*TANTANGAN 1*: Menurut teks tentang berkesenian Karo di Jakarta di bawah ini, berapa jumlah pemusik tradisional di seluruh wilayah Karo di Sumatera Utara?

*TEKS YANG DIBERIKAN*:
========================
Berkesenian (Karo) di Jakarta
BERKESENIAN (KARO) DI JAKARTA
Yulianus P Limbeng.*)
Tulisan Maja Saputra Bukit dalam Sibayak Post edisi November 2004 yang berjudul "Apresiasikan Seni Musik dan Tari Tradisional Karo sebagai Warisan Budaya" tersirat dibenak saya suatu keprihatinan akan kondisi kesenian Karo. Khususnya mengenai kondisi kesenian Karo (musik) yang berkaitan dengan kesenian tradisional. Jika lebih dipersempit lagi adalah jumlah musisi (sierjabaten). Meskipun penghitungan yang dilakukan belumlah seakurat mungkin, tetapi berdasarkan perhitungan kasar di seluruh wilayah Karo di Sumatera Utara sekarang ini terdapat 78 orang pemusik tradisional dengan catatan semuanya telah berumur 50 atau 60 tahun ke atas.
Lima tahun yang lalu (2001) juga, ketika kami melakukan shooting di Jakarta dengan dua orang seniman Karo dari Medan untuk sebuah produk VCD, mereka juga menyebutkan kondisi kesenian Karo saat itu tidak jauh dari kondisi yang disebutkan oleh Bukit tersebut, bahkan mereka (-- Sorensen Tarigan dan Alm. Stasion Tarigan --) khawatir tidak akan ada lagi generasi baru (muda) yang mau berkecimpung di musik tradisional Karo. Gendang tradisional Karo (gendang lima sedalanen dan gendang telu sedalanen) terbatas hanya dipakai pada acara kematian cawir metua atau nurun dan upacara-upacara adat lainnya bagi orang Karo yang masih ‘menghargai’ keseniannya. Semua kegiatan yang berkaitan dengan musik ‘hampir’ sepenuhnya dilahap oleh yang namanya organ tunggal kibot (keyboard). Oleh sebab itu muncul lelucon yang mengatakan para sierjabaten Karo seakan-akan ‘berdoa’ supaya ada orang yang meninggal cawir metua agar dapat job. Mungkin saja tidaklah separah ini, tapi kenyataannya jumlah pemusik tradisional semakin hari semakin berkurang.
========================
*TANTANGAN 2*: Tolong ubah baris-baris dalam catatan, mulai dari baris yang memuat "Task: Open the rows-per-page 10 dropdown" sampai baris yang memuat "[x=416, y=115]" (kedua baris itu ikut), menjadi daftar JSON berisi string, satu string untuk setiap baris, tanpa baris kosong.

*DATA*:
========================
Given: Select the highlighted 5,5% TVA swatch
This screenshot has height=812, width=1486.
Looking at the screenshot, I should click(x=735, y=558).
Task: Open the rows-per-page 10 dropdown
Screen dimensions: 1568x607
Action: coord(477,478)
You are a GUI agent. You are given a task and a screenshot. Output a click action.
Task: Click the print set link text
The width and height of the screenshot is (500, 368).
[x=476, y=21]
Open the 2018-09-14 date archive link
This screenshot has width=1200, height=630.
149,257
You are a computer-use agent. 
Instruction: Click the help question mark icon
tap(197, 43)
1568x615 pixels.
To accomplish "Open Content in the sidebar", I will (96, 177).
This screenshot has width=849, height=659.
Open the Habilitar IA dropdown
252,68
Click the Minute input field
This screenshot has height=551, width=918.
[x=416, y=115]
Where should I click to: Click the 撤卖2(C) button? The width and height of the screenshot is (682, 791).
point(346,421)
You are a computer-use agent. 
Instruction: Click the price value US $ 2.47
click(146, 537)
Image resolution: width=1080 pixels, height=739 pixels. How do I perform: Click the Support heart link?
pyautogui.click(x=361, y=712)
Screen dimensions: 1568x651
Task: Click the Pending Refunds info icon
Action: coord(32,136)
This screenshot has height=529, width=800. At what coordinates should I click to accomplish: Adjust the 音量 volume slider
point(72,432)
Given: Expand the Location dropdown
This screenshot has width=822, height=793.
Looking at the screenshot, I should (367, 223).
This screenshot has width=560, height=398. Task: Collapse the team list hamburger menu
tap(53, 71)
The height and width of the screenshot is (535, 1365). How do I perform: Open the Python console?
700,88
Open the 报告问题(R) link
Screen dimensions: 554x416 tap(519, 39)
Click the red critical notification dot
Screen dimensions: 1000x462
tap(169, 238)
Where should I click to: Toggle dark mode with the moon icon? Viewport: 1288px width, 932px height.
========================
*JAWABAN YANG DIHARAPKAN 1*: 78 orang.

*JAWABAN YANG DIHARAPKAN 2*:
[
  "Task: Open the rows-per-page 10 dropdown",
  "Screen dimensions: 1568x607",
  "Action: coord(477,478)",
  "You are a GUI agent. You are given a task and a screenshot. Output a click action.",
  "Task: Click the print set link text",
  "The width and height of the screenshot is (500, 368).",
  "[x=476, y=21]",
  "Open the 2018-09-14 date archive link",
  "This screenshot has width=1200, height=630.",
  "149,257",
  "You are a computer-use agent. ",
  "Instruction: Click the help question mark icon",
  "tap(197, 43)",
  "1568x615 pixels.",
  "To accomplish \"Open Content in the sidebar\", I will (96, 177).",
  "This screenshot has width=849, height=659.",
  "Open the Habilitar IA dropdown",
  "252,68",
  "Click the Minute input field",
  "This screenshot has height=551, width=918.",
  "[x=416, y=115]"
]